━━━ SOURCE MATERIAL ━━━
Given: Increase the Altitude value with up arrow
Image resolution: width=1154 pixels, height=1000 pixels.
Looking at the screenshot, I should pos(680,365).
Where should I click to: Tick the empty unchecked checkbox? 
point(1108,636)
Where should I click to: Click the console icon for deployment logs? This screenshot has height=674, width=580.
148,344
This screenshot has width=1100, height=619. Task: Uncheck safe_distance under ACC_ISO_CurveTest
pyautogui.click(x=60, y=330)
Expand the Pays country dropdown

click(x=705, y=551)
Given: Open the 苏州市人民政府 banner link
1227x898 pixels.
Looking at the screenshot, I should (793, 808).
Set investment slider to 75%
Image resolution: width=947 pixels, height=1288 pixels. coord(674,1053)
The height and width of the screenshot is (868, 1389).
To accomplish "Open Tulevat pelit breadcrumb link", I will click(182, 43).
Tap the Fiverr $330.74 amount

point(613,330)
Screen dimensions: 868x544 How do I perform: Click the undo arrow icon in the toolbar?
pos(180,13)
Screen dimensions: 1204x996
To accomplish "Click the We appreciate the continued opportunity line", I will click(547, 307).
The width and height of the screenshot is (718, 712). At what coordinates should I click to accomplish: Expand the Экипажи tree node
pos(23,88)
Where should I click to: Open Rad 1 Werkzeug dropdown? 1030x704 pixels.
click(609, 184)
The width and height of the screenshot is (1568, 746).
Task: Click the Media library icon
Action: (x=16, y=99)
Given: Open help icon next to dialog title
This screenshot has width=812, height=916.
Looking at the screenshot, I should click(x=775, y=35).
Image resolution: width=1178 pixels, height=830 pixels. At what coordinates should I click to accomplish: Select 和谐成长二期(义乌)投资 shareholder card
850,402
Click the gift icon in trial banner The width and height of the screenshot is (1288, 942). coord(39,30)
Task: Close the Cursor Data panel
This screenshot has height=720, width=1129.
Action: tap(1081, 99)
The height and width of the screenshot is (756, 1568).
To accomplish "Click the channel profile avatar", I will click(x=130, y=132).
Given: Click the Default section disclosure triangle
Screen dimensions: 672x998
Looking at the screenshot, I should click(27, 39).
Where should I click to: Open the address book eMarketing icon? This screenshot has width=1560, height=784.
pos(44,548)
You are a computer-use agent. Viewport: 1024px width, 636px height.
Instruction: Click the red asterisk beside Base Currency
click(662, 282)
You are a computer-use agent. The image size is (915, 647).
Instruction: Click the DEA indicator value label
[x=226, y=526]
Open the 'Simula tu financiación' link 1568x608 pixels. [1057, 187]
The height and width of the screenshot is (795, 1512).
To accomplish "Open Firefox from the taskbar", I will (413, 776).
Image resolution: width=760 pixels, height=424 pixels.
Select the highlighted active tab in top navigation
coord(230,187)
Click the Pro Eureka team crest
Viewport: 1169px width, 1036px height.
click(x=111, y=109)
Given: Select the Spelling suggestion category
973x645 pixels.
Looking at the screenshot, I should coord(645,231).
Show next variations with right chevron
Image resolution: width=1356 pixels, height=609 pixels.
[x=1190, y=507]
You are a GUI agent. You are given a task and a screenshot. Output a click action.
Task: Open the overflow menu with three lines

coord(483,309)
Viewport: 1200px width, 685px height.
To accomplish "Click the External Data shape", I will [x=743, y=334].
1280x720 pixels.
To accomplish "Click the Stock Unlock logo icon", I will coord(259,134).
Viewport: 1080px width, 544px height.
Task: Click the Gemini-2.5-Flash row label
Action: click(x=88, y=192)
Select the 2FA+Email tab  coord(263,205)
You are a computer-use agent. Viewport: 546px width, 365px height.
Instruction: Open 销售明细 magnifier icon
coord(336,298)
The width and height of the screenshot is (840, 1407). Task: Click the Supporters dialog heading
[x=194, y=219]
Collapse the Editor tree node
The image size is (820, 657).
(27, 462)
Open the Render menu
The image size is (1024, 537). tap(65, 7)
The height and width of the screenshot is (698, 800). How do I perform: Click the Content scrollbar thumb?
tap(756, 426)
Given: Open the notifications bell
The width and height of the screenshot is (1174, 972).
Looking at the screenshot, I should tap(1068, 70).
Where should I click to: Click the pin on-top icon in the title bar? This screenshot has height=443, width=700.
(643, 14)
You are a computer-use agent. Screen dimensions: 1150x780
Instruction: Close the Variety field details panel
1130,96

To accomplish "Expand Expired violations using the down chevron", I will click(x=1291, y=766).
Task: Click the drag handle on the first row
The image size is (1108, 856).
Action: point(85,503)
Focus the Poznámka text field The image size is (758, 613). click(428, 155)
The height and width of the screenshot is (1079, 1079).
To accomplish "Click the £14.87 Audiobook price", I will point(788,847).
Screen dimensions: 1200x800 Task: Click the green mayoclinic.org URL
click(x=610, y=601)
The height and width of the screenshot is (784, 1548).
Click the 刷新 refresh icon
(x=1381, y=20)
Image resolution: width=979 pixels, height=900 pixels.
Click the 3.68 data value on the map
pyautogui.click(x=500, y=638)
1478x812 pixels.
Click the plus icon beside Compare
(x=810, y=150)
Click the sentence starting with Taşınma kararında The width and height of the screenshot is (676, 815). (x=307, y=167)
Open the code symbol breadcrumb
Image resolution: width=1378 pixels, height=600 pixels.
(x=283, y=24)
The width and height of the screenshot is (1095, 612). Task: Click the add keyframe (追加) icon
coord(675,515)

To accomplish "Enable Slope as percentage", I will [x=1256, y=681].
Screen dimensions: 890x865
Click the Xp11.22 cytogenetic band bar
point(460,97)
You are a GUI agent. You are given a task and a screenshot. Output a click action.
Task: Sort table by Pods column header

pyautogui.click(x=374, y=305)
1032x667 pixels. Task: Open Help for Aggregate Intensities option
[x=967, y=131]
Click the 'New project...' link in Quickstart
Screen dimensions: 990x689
━━━
| ABOUT THIS TASK |
When a line in the listing has the string "computer" in it, return that line.

| YOUR SOLUTION |
You are a computer-use agent. Viewport: 1024px width, 636px height.
You are a computer-use agent. The image size is (915, 647).
You are a computer-use agent. Viewport: 546px width, 365px height.
You are a computer-use agent. Screen dimensions: 1150x780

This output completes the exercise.